Is it possible to mark an alias of a type as final (i.e. can't be re-defined in derived class)?
#include <iostream>
class B{
public: using type=std::string;
};
class D : public B{
public: using type=int; //<--- [1] I want a compile error here.
};
int main(){
typename D::type str="abc"; //<--- [2] This line is actually correct.
}
According to http://en.cppreference.com/w/cpp/language/final, it is for function only.
Is there a workaround?
It would be useful as a coder fool-proof in some cases.
No, you cannot.
Trait based types could do it, but the machinery is ugly.

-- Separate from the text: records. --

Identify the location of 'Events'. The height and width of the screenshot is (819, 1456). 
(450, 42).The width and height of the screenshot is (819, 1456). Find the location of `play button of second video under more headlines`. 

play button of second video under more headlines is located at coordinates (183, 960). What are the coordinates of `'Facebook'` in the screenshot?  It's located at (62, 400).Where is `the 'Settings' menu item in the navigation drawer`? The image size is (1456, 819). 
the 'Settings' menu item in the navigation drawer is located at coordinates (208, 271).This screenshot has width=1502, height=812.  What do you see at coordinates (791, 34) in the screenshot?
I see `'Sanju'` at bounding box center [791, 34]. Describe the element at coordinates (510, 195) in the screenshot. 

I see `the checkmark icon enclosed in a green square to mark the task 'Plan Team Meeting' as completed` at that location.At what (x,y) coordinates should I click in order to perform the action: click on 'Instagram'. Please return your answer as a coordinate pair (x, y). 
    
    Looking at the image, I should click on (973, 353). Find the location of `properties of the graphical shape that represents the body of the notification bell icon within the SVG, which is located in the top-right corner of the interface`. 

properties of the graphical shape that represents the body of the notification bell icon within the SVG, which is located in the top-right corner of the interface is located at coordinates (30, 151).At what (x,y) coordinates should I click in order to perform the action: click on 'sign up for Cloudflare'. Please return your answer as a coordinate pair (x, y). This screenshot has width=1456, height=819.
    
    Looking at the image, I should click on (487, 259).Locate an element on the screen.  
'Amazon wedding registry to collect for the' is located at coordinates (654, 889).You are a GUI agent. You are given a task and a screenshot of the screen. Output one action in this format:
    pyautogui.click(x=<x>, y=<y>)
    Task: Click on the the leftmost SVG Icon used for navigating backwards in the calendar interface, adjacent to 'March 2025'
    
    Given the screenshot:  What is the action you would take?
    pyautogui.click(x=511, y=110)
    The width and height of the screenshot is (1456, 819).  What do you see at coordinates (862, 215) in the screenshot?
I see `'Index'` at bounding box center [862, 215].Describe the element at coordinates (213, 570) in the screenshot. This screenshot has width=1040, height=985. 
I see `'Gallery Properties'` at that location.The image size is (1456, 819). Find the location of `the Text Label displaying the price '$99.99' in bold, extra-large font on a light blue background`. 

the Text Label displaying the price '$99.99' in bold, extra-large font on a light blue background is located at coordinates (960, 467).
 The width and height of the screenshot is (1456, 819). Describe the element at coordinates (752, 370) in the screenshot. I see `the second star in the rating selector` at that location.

Define a distributed type map maybe via an adl based tag function map.
template<class T>struct tag_t{constexpr tag_t(){} using type=T;};
template<class T>constexpr tag_t<T> tag{};
namespace trait {
template<class T>
constexpr void type_tag( tag_t<T> ){}
template<class T>
using type=typename decltype( type_tag( tag<T> ) )::type;
}
// non-final alias
struct A{
friend constexpr tag_t<int> type_tag(tag_t<A>){return {};}
};
// non-final alias
struct A{
friend constexpr tag_t<char> type_tag(tag_t<A>){return {};}
};
// final alias
struct B{
template<class T, std::enable_if_t< std::is_base_of<B,T>{}, bool> =true>
friend constexpr tag_t<std::string> type_tag(tag_t<T>){return {};}
};
now overriding A's type_tag works with trait::type<> but if you try the same with B you'll get a long incomprehensible error.
This is a bad plan.
Metaclasses will probably let you do something like this as well.
In general, both of these require writing a new sublanguage of C++ to enforce a constraint C++ does not enforce. Possible, but ill-advised unless you have an extemely good reason.